On years when the spring weather is unsettled, too cool or too wet, it is almost a roll of the dice when harvest rolls around as to yield and harvest dates.

This has also been the year of powdery mildew and armyworms. We have been treating both now for weeks. We usually start treatments in early August, but weather patterns and nature have blessed us with an abundance of these two pests this year.

Armyworms can be destructive if left untreated. Fortunately for organic growers, we have two products that are quite effective: Bacillus thuringiensis and Spinosad, both bacteria.

BT is quite effective on Lepidoptera (moths and butterflies), upsetting the digestive tract and resulting in death of the worm/larvae.

Spinosad is effective against a number of pests, including caterpillars, true bugs and small, flying insects that feed upon the plant. It simply attacks the insect's nervous system and causes death by hyper-excitation.

We have seen armyworms in asparagus, winter squash, watermelons, tomatoes, peppers and various flowers this season in large numbers.

We have also seen early infestations of powdery mildew this year. We can control PM with repeated applications of wettable sulfur (a natural fungicide) and in some cases Kaligreen.

All these tools are benign to beneficial insects, mammals and birds, allowing them to continue their life cycle in our fields. Application coverage and timing are critical to their effectiveness.

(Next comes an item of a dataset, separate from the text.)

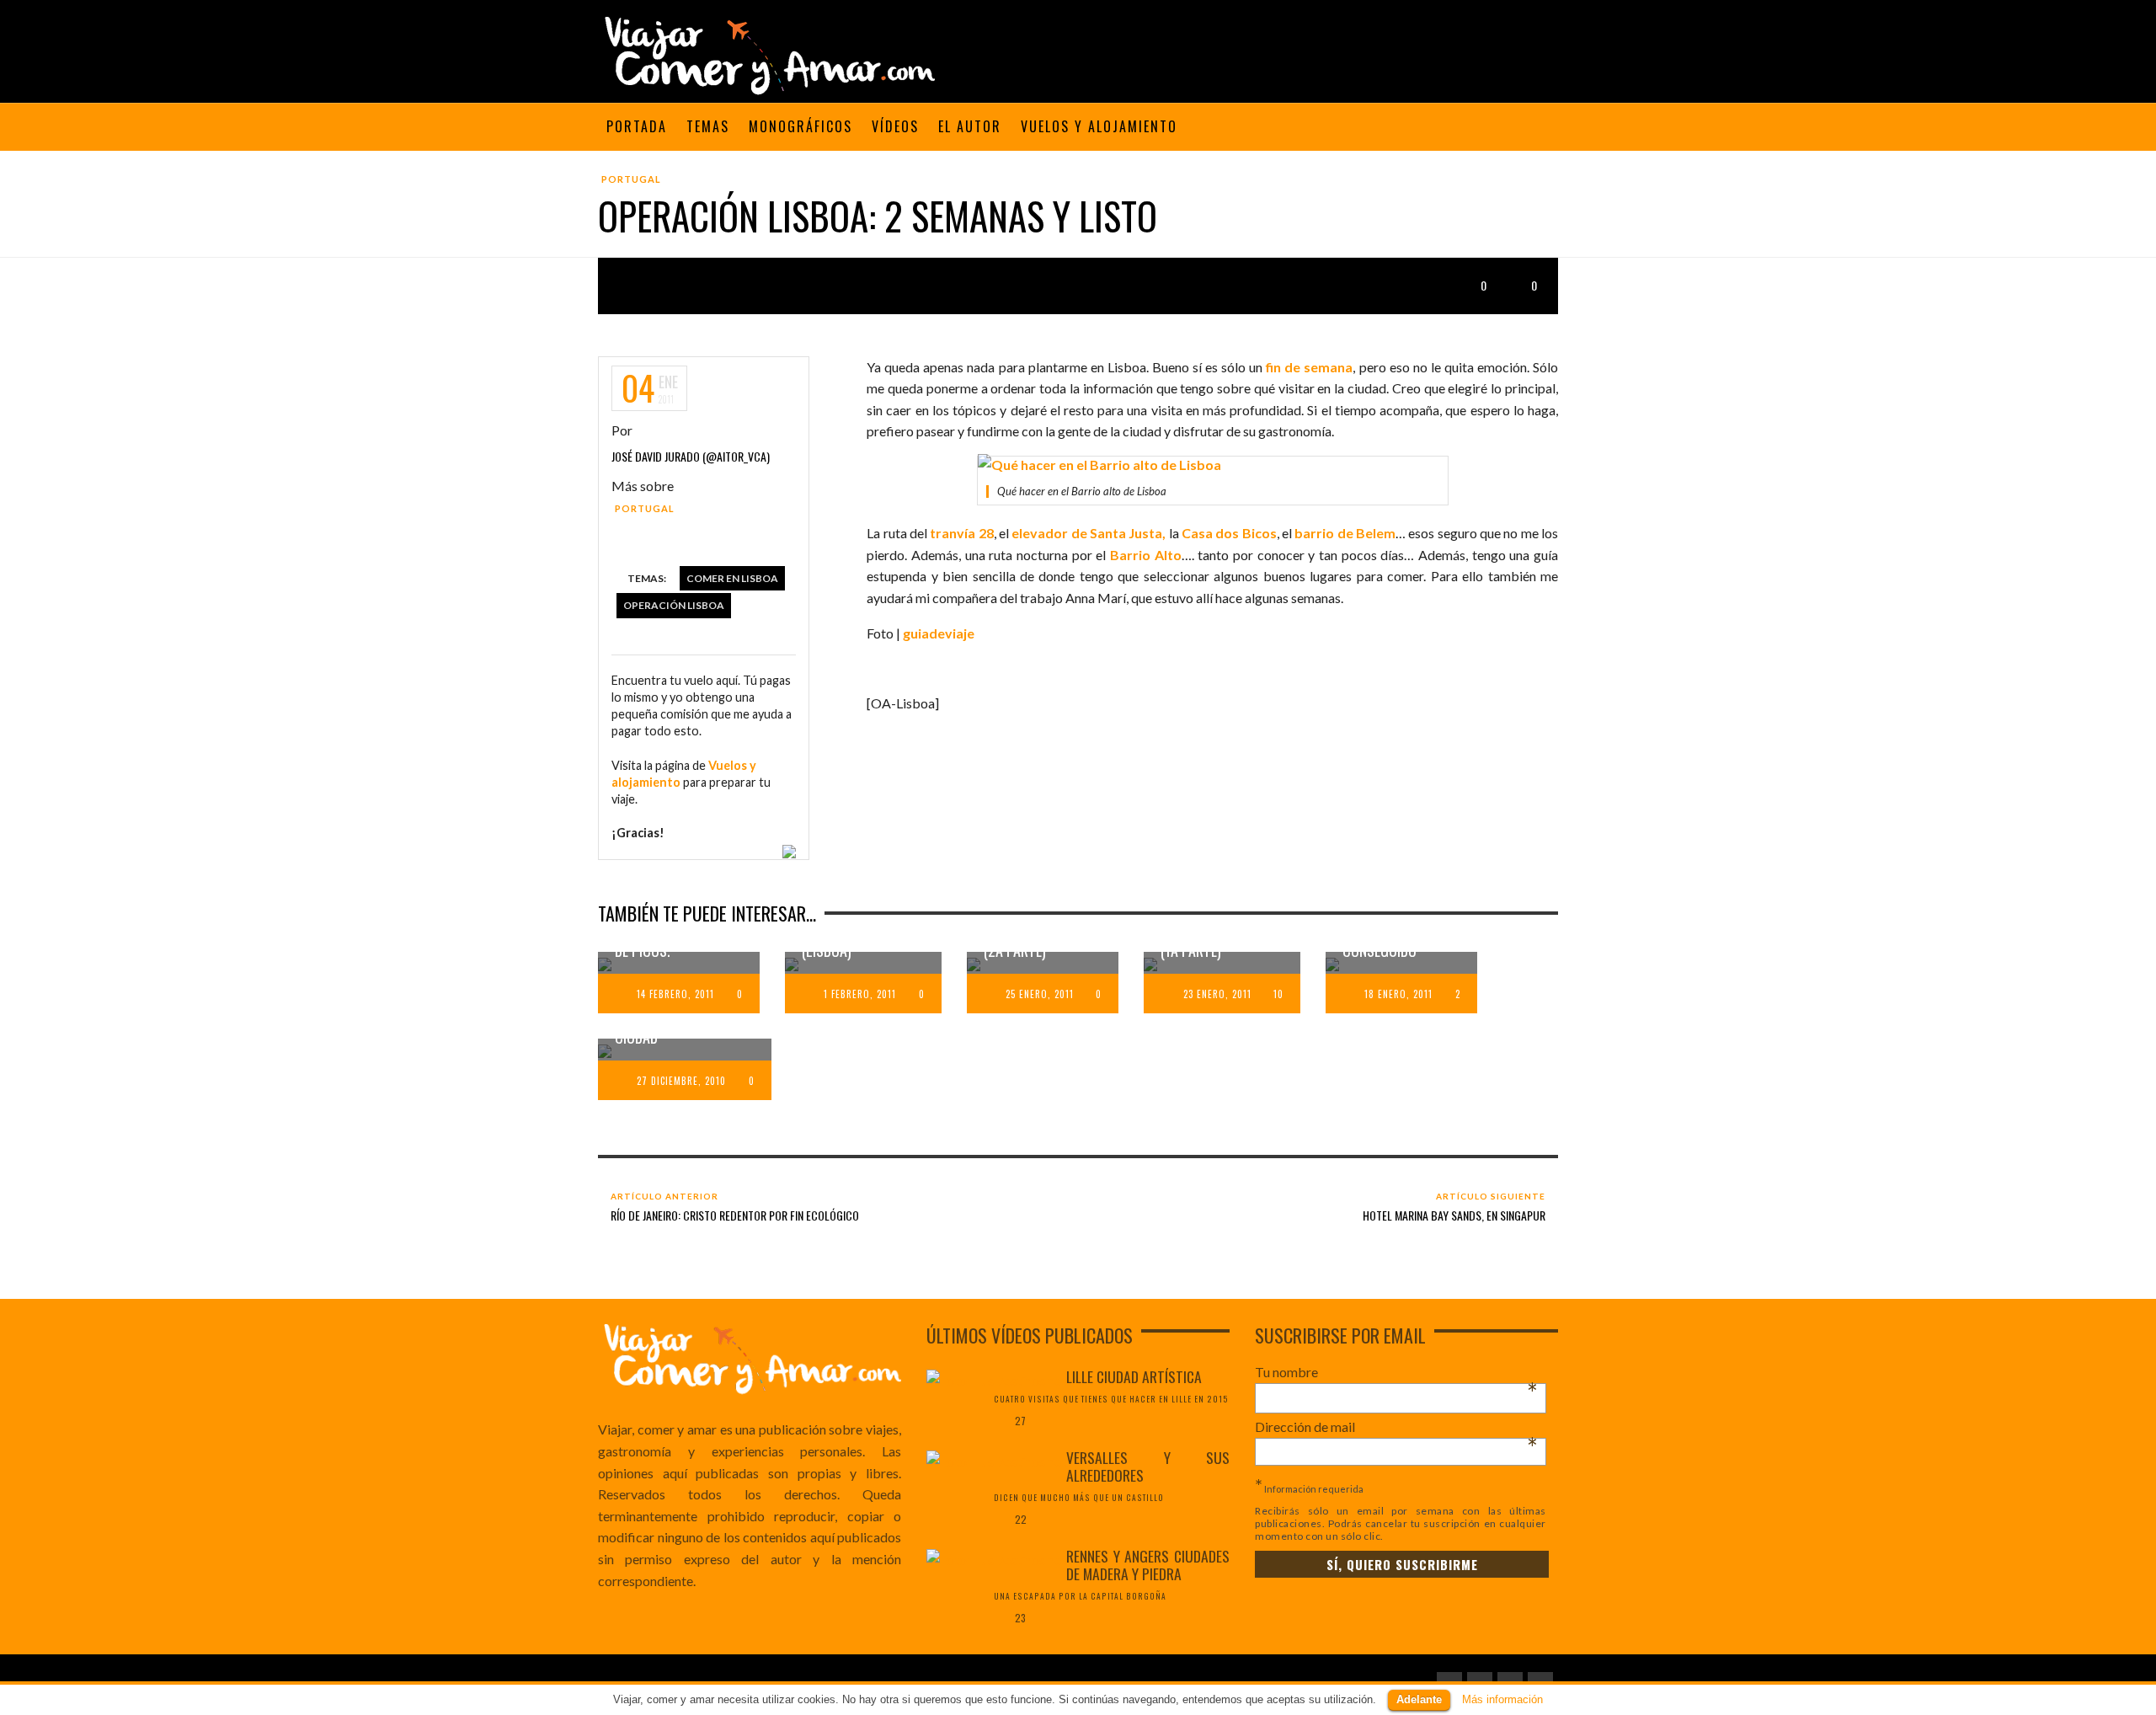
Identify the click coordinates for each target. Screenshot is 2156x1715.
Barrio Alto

By Dan Errotabere, Fresno County diversified grower

Right now here in Fresno County, we are shaking the almonds. We are occasionally hitting some green areas, which causes some delays.

Processing tomato harvest is now in full swing. We were hit by hail on May 19 and that resulted in some damage to yield. Compounding the problem was the cool May weather.

Our processing garlic is also in full gear at the present time, but this crop also suffered some damage with late May rains and cool weather.

Garbanzo harvest is two-thirds completed and yields are mixed or lower.

By Mike Jani, Mendocino County forester

Logging season is in full swing right now after a very slow start due to the late spring we had. Mills are stockpiling in advance of what a number of people I talk to believe: that we are in for an early fall. It sure feels that way.

Demand for all building material has slowed despite construction starts on rebuilding homes destroyed by all the fires. It appears that there's just not enough people to fill the jobs open in the building sector.